(Stored items)
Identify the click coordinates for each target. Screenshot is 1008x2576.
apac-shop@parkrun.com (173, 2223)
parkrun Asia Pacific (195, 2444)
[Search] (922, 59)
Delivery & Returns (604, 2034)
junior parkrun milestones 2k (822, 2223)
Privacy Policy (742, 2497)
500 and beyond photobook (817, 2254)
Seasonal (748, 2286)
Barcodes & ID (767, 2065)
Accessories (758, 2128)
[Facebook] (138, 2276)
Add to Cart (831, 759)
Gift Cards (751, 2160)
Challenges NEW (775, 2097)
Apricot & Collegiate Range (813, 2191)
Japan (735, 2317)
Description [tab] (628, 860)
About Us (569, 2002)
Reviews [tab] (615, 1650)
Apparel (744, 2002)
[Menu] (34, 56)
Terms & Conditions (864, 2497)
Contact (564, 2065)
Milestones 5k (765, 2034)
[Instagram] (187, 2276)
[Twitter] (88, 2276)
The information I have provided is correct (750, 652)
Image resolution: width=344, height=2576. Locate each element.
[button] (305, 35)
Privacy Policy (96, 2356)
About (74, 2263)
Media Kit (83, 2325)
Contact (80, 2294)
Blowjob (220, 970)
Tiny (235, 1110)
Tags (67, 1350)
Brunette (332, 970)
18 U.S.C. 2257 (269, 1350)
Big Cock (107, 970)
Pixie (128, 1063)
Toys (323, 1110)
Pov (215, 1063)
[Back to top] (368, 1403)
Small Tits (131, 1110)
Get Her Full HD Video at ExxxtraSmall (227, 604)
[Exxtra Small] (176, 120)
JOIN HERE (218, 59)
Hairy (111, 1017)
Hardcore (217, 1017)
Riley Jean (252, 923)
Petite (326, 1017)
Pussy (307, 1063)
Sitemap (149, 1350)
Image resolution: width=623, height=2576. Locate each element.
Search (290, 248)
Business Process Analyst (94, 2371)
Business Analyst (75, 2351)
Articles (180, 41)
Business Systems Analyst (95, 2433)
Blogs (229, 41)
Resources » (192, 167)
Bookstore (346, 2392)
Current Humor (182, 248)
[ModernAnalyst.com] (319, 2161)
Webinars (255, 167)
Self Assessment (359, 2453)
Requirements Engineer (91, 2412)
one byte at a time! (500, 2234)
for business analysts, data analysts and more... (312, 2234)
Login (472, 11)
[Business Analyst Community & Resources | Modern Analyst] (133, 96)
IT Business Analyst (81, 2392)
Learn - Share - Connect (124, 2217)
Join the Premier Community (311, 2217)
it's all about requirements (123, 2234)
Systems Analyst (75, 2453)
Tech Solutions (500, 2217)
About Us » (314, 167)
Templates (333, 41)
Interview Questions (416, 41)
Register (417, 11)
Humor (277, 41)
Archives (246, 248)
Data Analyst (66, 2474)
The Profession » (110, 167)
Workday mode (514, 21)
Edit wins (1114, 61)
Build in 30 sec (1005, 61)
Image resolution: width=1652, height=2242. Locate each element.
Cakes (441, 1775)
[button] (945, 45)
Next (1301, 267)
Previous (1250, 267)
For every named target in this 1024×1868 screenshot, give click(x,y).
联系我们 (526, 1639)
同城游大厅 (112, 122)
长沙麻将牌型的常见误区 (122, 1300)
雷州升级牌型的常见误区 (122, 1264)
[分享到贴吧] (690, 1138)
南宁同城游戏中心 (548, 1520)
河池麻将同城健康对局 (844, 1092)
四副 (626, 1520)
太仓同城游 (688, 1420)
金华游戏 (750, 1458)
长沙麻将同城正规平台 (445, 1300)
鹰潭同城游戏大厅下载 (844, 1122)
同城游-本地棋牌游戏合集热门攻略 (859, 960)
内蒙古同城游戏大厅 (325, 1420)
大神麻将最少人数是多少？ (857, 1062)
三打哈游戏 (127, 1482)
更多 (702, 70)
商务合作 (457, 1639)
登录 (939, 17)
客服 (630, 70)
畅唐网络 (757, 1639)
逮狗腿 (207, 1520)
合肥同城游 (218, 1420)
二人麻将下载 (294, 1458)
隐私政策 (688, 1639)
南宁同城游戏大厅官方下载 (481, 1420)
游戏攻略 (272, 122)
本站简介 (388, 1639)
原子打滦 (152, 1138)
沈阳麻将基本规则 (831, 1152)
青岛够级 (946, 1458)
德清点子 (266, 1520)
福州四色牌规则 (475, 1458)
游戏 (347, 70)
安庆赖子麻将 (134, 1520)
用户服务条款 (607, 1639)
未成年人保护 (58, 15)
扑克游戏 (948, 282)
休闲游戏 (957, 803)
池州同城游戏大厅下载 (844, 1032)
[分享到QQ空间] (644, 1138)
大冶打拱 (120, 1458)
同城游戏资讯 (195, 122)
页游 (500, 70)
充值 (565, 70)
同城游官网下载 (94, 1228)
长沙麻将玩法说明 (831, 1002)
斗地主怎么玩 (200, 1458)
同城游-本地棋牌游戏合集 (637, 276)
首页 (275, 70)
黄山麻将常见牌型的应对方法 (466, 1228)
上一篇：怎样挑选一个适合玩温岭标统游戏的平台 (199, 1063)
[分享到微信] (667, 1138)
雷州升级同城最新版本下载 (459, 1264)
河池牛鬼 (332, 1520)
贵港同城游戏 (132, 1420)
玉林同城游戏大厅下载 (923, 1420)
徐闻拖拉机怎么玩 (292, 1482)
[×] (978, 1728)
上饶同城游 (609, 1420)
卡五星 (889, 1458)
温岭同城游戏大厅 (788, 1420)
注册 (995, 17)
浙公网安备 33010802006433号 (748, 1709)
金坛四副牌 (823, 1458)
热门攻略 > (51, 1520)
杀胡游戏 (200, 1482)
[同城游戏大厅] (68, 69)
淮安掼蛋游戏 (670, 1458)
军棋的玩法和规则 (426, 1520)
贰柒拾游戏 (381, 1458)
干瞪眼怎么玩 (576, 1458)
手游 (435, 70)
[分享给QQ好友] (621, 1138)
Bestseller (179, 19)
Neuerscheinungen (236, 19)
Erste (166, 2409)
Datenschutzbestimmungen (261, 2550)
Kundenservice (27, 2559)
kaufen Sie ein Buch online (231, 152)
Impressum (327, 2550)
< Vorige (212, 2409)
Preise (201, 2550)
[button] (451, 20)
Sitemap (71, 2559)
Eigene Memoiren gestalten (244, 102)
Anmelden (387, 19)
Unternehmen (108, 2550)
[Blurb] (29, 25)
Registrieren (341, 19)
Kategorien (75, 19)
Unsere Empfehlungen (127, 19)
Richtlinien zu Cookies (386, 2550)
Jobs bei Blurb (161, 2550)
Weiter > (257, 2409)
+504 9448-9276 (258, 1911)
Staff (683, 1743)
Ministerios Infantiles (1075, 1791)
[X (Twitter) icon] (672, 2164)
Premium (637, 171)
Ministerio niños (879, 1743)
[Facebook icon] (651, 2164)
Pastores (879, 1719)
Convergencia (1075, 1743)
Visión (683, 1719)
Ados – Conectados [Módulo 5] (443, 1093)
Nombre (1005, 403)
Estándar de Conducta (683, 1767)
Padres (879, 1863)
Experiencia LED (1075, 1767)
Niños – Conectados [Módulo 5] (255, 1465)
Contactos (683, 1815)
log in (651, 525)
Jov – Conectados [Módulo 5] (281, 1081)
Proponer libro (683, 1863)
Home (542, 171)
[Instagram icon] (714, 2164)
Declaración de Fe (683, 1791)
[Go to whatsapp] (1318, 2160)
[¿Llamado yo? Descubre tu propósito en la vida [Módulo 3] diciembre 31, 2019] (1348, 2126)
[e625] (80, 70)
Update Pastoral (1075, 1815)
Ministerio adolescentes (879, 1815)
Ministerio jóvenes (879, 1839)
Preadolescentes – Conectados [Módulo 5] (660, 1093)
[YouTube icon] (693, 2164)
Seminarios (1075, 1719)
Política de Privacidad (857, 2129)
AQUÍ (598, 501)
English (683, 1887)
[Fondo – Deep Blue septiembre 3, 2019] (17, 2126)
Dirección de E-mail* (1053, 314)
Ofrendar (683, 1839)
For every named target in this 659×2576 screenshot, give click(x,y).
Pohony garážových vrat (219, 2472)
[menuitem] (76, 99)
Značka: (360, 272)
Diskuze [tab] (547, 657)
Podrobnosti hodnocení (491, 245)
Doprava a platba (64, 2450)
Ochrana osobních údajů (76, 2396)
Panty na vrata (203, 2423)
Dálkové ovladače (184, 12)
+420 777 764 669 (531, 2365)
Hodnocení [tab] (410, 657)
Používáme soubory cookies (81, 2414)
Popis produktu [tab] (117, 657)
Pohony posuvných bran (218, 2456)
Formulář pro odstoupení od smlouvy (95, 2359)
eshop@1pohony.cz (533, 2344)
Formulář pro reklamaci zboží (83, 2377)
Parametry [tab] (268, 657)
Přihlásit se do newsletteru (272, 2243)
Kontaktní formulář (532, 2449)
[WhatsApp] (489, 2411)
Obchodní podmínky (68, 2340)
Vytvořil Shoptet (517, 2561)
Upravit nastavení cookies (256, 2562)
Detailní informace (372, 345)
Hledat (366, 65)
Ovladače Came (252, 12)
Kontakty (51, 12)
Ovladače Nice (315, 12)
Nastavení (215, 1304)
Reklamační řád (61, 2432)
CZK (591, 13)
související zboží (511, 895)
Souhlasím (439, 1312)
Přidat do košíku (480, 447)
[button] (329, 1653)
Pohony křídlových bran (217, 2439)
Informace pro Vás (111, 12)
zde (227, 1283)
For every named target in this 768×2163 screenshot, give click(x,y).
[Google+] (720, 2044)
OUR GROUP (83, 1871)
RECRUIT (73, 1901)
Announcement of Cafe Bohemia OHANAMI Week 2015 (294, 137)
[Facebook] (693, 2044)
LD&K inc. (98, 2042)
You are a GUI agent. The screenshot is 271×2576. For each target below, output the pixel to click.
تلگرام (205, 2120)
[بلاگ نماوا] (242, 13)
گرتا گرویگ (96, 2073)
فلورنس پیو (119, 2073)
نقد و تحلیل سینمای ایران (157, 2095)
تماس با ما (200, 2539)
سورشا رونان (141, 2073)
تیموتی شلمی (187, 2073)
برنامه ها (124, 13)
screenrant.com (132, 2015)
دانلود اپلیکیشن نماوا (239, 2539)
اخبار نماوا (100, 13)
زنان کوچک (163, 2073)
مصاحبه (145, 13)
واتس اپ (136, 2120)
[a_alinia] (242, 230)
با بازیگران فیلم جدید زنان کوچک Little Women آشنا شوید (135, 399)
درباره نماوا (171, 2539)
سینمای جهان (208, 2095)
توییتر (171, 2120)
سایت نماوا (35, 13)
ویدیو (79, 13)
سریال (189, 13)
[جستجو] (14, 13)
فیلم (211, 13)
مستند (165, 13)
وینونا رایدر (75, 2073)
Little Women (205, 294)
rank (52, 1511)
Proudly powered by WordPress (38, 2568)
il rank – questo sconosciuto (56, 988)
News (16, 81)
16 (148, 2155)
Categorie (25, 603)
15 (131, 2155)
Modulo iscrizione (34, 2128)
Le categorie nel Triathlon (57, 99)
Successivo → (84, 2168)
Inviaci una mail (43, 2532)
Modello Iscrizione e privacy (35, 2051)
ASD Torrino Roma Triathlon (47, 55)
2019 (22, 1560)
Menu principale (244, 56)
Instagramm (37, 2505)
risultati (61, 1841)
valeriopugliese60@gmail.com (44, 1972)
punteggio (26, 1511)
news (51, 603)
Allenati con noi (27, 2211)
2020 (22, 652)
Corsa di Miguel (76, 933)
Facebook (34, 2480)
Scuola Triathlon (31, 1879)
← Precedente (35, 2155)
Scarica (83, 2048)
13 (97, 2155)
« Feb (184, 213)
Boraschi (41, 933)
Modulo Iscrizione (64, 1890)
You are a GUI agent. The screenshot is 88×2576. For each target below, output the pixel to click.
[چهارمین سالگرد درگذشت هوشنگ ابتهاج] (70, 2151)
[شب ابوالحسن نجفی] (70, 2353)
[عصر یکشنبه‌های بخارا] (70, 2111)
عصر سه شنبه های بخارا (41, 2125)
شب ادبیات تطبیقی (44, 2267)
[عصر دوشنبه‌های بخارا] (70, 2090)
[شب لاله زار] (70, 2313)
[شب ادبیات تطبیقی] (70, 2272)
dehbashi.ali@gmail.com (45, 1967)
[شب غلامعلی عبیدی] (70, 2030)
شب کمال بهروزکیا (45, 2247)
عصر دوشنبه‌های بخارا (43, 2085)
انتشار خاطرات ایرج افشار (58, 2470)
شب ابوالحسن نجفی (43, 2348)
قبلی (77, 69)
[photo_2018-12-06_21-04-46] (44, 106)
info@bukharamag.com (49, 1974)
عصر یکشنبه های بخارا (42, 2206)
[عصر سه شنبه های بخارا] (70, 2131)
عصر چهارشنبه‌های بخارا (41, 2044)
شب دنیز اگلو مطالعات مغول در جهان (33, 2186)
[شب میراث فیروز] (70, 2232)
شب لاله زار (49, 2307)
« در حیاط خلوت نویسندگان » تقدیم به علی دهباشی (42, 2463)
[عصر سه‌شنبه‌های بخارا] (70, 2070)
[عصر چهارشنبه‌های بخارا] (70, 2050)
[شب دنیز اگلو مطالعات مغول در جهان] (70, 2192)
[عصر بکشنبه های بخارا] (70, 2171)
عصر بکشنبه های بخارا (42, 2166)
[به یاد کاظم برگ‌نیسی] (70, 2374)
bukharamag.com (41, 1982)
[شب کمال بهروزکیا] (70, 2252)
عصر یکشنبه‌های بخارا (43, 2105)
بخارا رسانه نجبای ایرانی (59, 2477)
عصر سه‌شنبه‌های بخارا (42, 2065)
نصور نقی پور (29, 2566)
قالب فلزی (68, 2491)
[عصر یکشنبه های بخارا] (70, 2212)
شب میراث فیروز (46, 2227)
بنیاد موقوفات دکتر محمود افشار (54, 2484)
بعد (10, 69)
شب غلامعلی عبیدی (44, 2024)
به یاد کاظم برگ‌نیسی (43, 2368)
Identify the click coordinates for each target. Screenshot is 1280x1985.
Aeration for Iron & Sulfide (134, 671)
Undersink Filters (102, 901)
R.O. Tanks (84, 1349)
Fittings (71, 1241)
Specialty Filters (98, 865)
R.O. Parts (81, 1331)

## TASK PROMPT
Take the lines from the first line of the records through the line holding "[Instagram] (187, 2276)", both included, and please reproduce them exactly with nothing added.

## THE COMPLETED TASK
Identify the click coordinates for each target. Screenshot is 1008x2576.
apac-shop@parkrun.com (173, 2223)
parkrun Asia Pacific (195, 2444)
[Search] (922, 59)
Delivery & Returns (604, 2034)
junior parkrun milestones 2k (822, 2223)
Privacy Policy (742, 2497)
500 and beyond photobook (817, 2254)
Seasonal (748, 2286)
Barcodes & ID (767, 2065)
Accessories (758, 2128)
[Facebook] (138, 2276)
Add to Cart (831, 759)
Gift Cards (751, 2160)
Challenges NEW (775, 2097)
Apricot & Collegiate Range (813, 2191)
Japan (735, 2317)
Description [tab] (628, 860)
About Us (569, 2002)
Reviews [tab] (615, 1650)
Apparel (744, 2002)
[Menu] (34, 56)
Terms & Conditions (864, 2497)
Contact (564, 2065)
Milestones 5k (765, 2034)
[Instagram] (187, 2276)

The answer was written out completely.